Today, an operable replica of the locomotive is in the hands of the Charleston, SC Chapter, National Railway Historical Society. It was built in 1928 to commemorate the centenary of the South Carolina Canal and Rail Road, and widely exhibited. On August 6, 2005, the City of Charleston lent it to the Norfolk Southern Railway (NS), the original SCRR line's current operator, for five years. After refurbishment at their shops in Chattanooga, NS brought the replica to New York City for display on December 12, 2005, outside the New York Stock Exchange Building in a ceremony commemorating 175 years of American railroad history. It was then put on public display at NS Atlanta headquarters at 1200 Peachtree Street in midtown Atlanta, GA; then transported by truck in October 2013 to Charleston, SC.

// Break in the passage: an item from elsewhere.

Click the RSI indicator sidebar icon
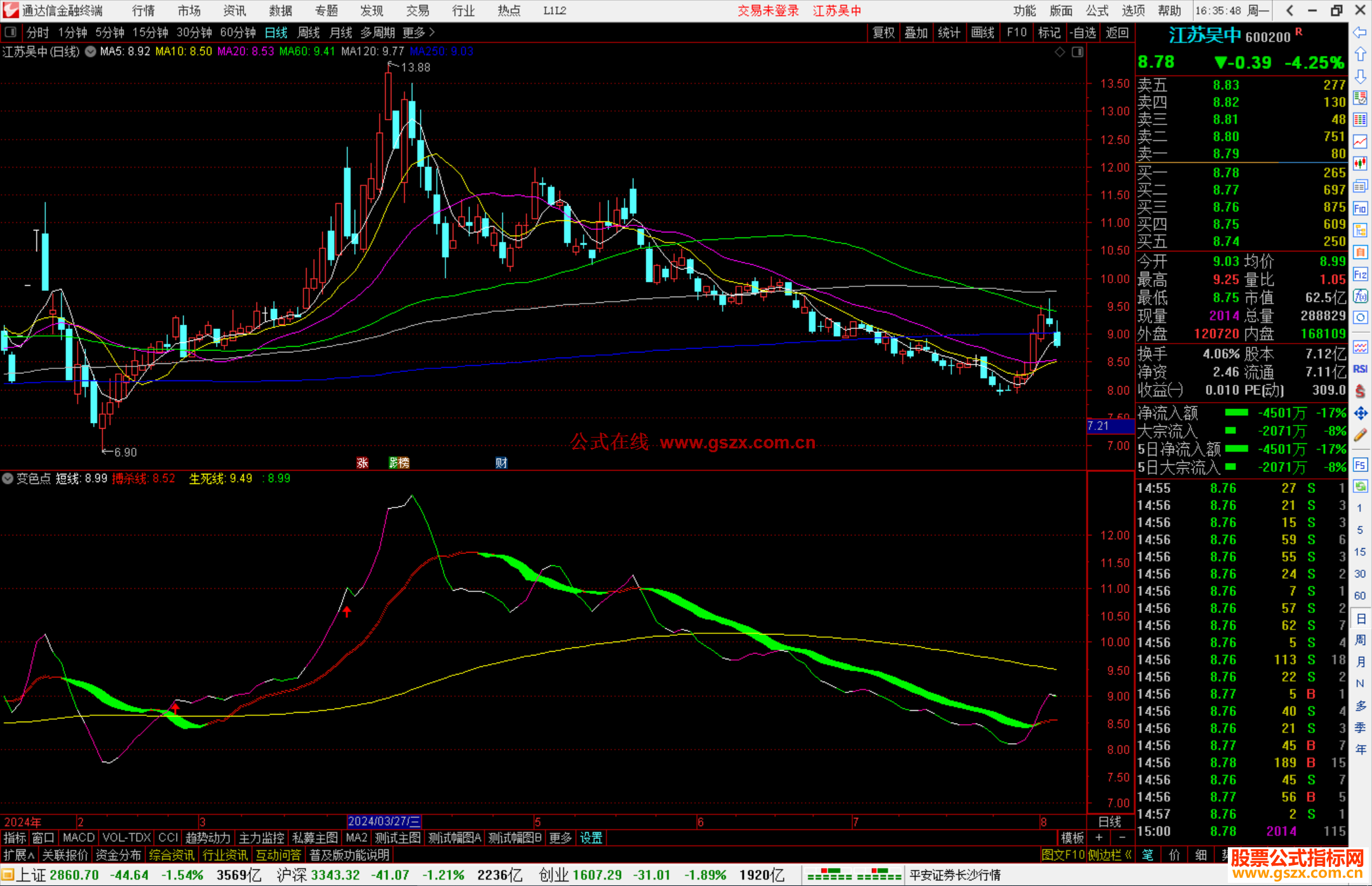1360,369

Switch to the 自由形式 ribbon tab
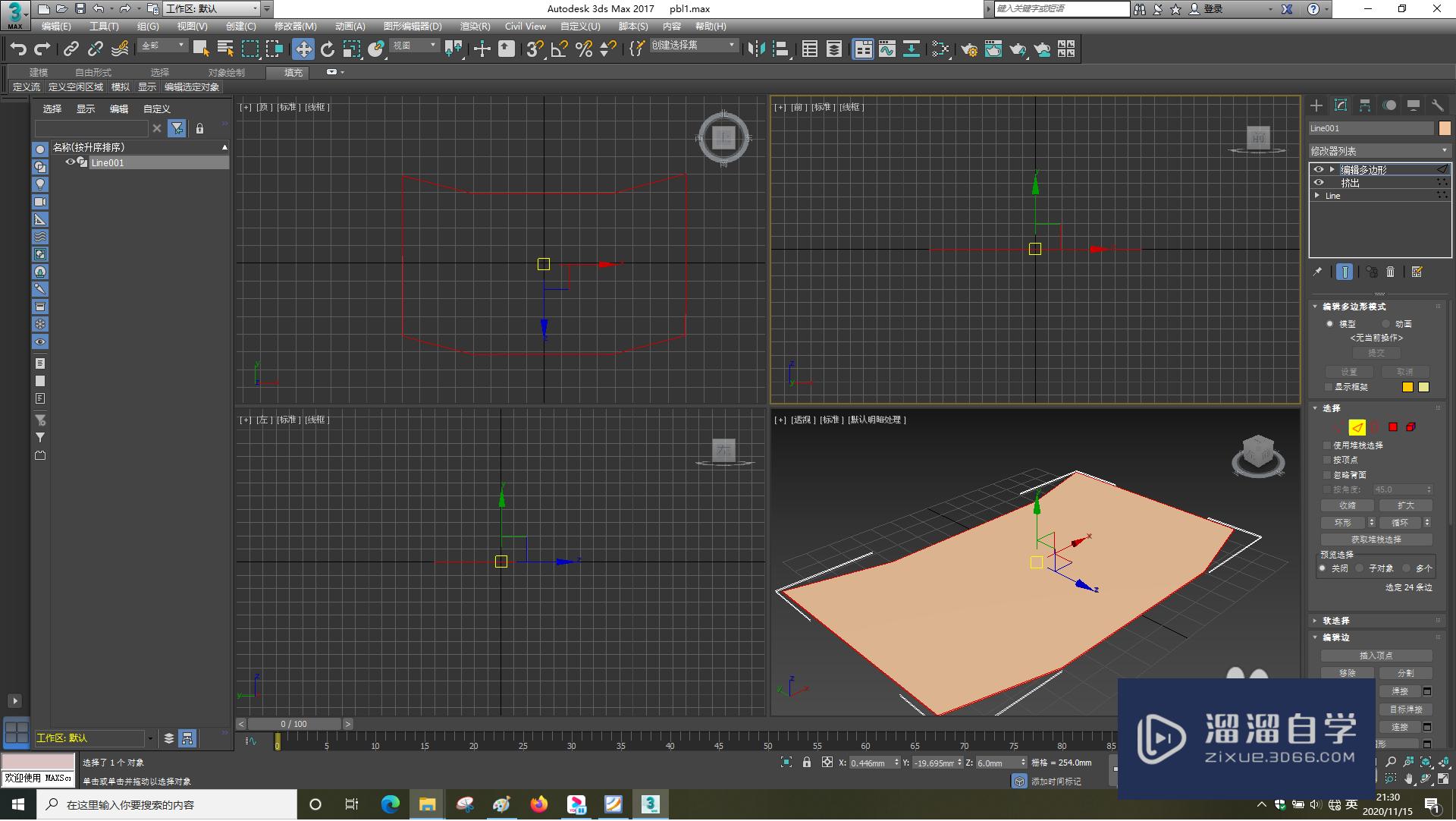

Another full-size replica is on exhibit at the South Carolina State Museum, in Columbia, South Carolina.

==Best Friend of Charleston Museum==
In May 2014, the Best Friend of Charleston Museum opened on 23 Ann Street in the Charleston Historic District behind the Charleston Visitor Center and near the Charleston Museum.

==Timeline==
- October 1830: the Best Friend arrives in Charleston from West Point Foundry.
- December 25, 1830: The Best Friend runs for the first time in Charleston.
- June 17, 1831: The boiler explodes on the Best Friend.
- Remains of Best Friend rebuilt in Charleston as Phoenix, which runs until the American Civil War.